Short exercise - Please copy out the rows from the line containing "You are a GUI" through the line containing "point(261,90)", word for word, leaving the pictures out.
•••••
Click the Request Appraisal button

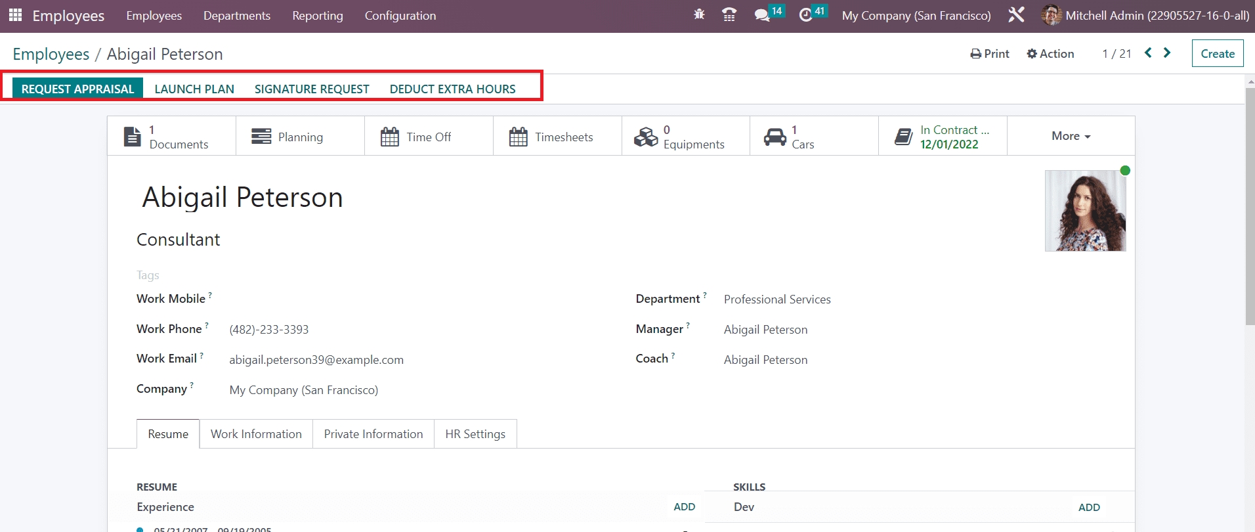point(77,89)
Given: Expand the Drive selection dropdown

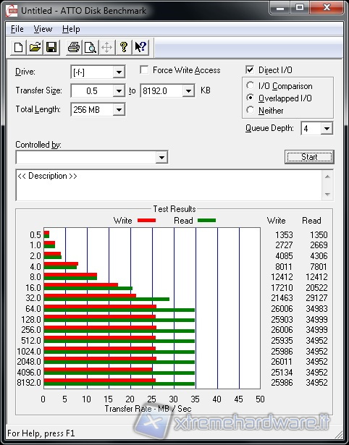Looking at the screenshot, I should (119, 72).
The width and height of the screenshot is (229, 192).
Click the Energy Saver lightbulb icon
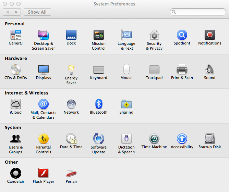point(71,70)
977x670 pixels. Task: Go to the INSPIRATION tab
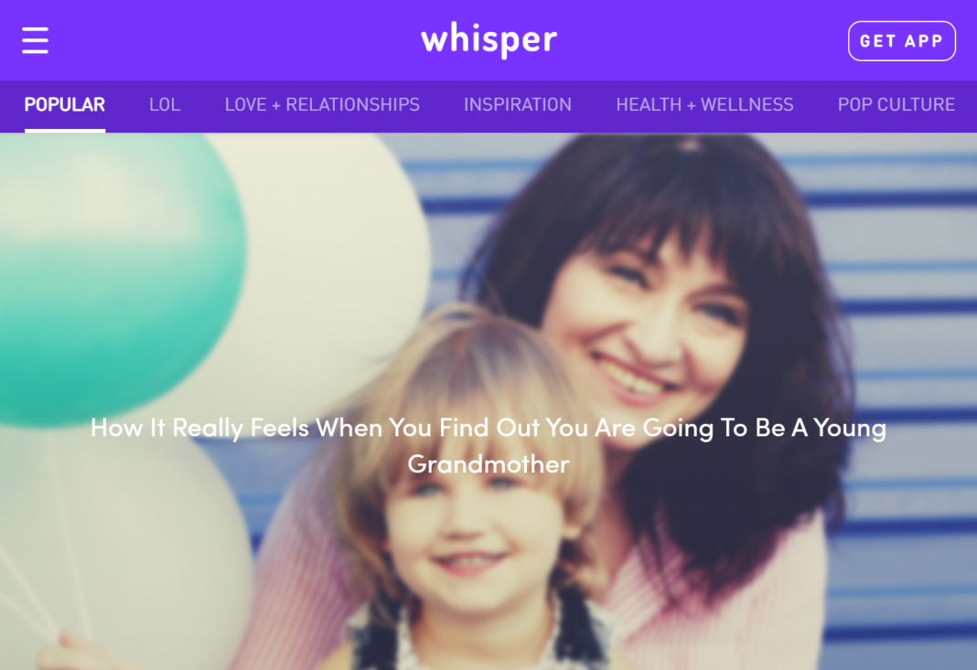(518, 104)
•••••
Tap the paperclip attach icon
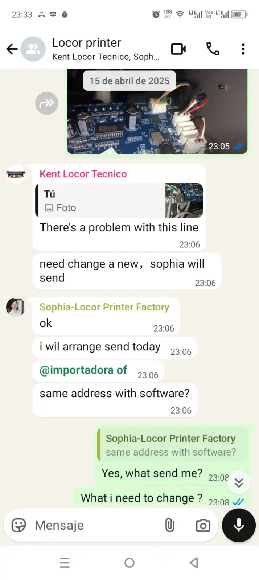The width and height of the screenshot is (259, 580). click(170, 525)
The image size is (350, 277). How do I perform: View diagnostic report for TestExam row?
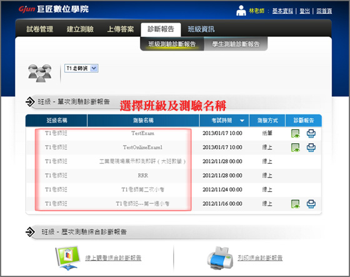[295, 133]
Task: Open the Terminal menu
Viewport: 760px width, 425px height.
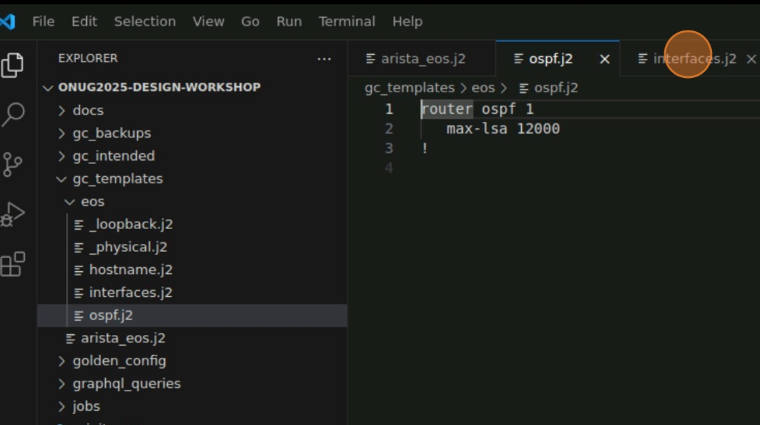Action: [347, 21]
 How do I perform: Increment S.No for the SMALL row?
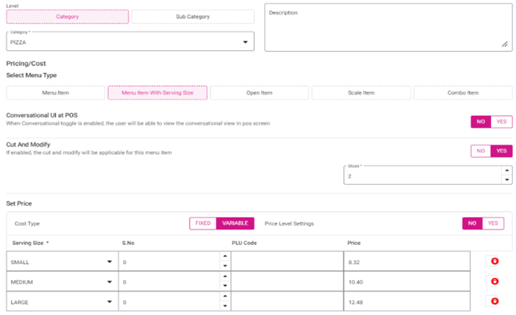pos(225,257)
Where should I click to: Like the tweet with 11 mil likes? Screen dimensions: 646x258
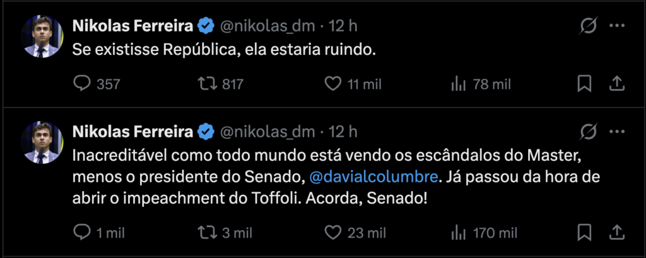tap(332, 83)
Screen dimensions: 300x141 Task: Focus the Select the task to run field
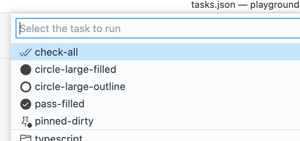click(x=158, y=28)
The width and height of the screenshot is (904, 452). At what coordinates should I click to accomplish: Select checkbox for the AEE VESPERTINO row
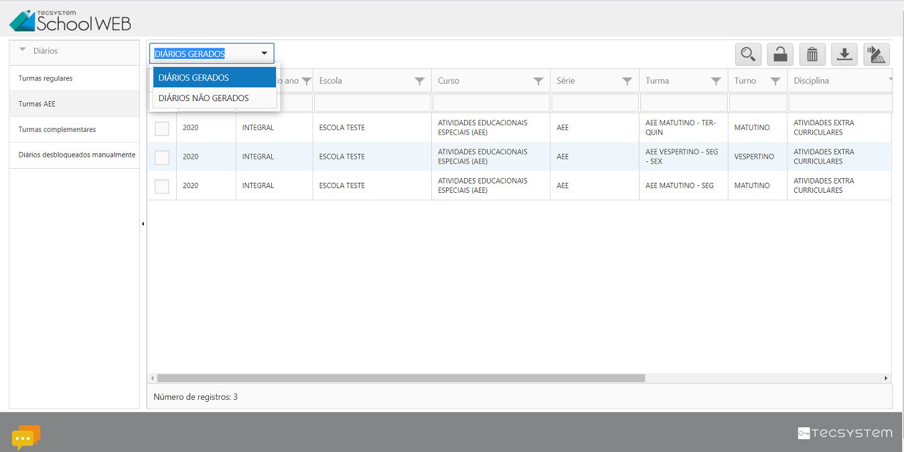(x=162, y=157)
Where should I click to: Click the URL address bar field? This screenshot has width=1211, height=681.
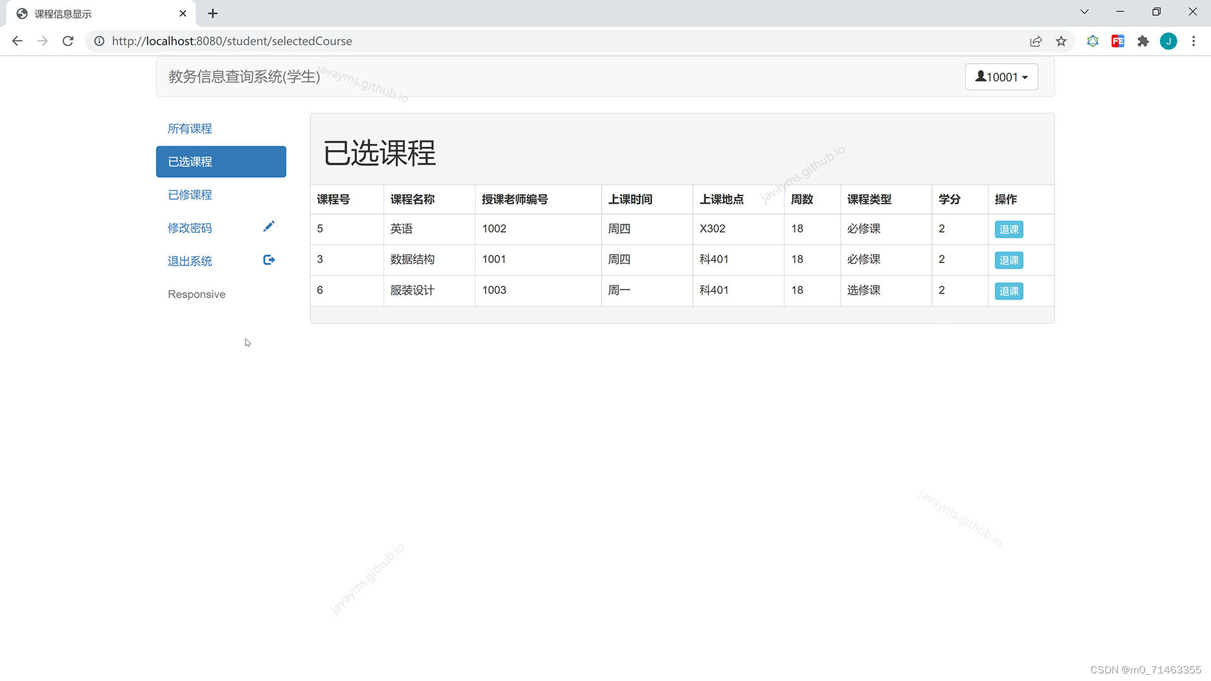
•••••
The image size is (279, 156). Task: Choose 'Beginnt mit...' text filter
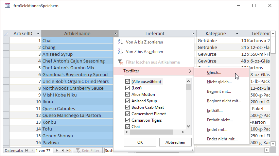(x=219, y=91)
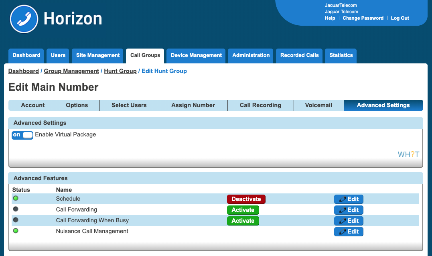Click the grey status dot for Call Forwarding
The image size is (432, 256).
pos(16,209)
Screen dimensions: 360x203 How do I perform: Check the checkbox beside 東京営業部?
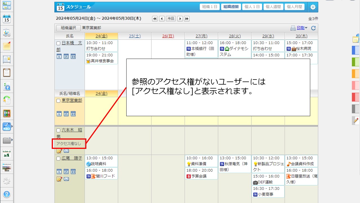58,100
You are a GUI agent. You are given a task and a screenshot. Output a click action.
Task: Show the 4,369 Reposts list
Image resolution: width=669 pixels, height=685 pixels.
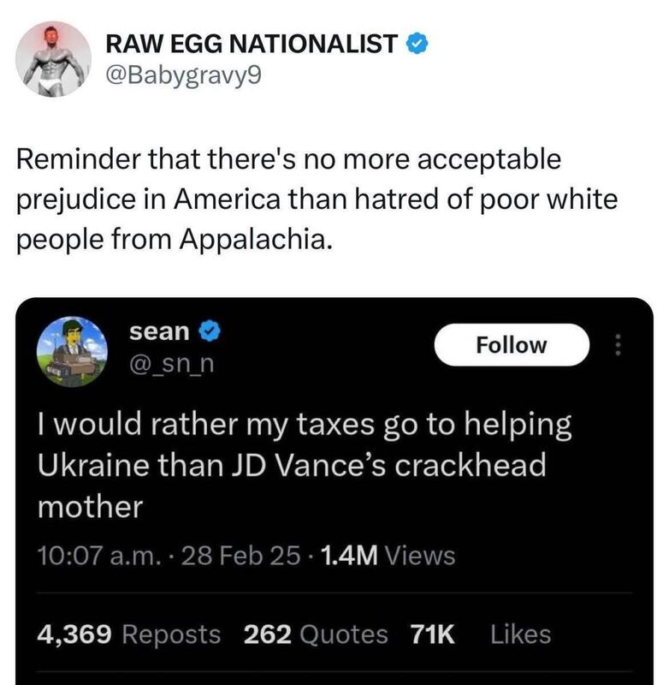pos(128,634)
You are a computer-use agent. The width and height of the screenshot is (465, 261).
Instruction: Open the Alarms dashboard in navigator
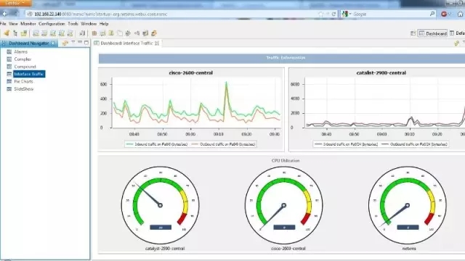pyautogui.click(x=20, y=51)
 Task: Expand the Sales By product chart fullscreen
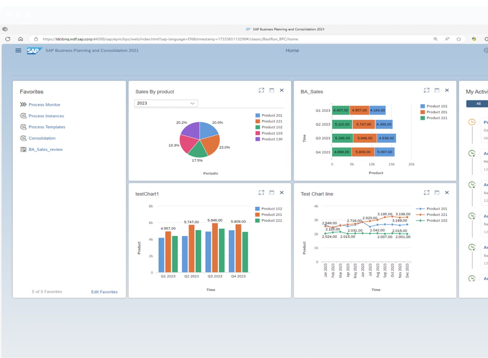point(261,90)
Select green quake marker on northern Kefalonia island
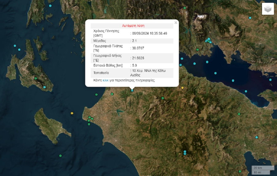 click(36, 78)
•••••
Answer for the task -
You are a GUI agent. You are given a task and a screenshot. Output a click action.
Task: Show the 4,369 Reposts list
Image resolution: width=669 pixels, height=685 pixels.
pos(128,634)
You are a computer-use agent. The width and height of the screenshot is (465, 261).
Instruction: Open the Alarms dashboard in navigator
pyautogui.click(x=20, y=51)
 Task: Expand the Sales By product chart fullscreen
point(261,90)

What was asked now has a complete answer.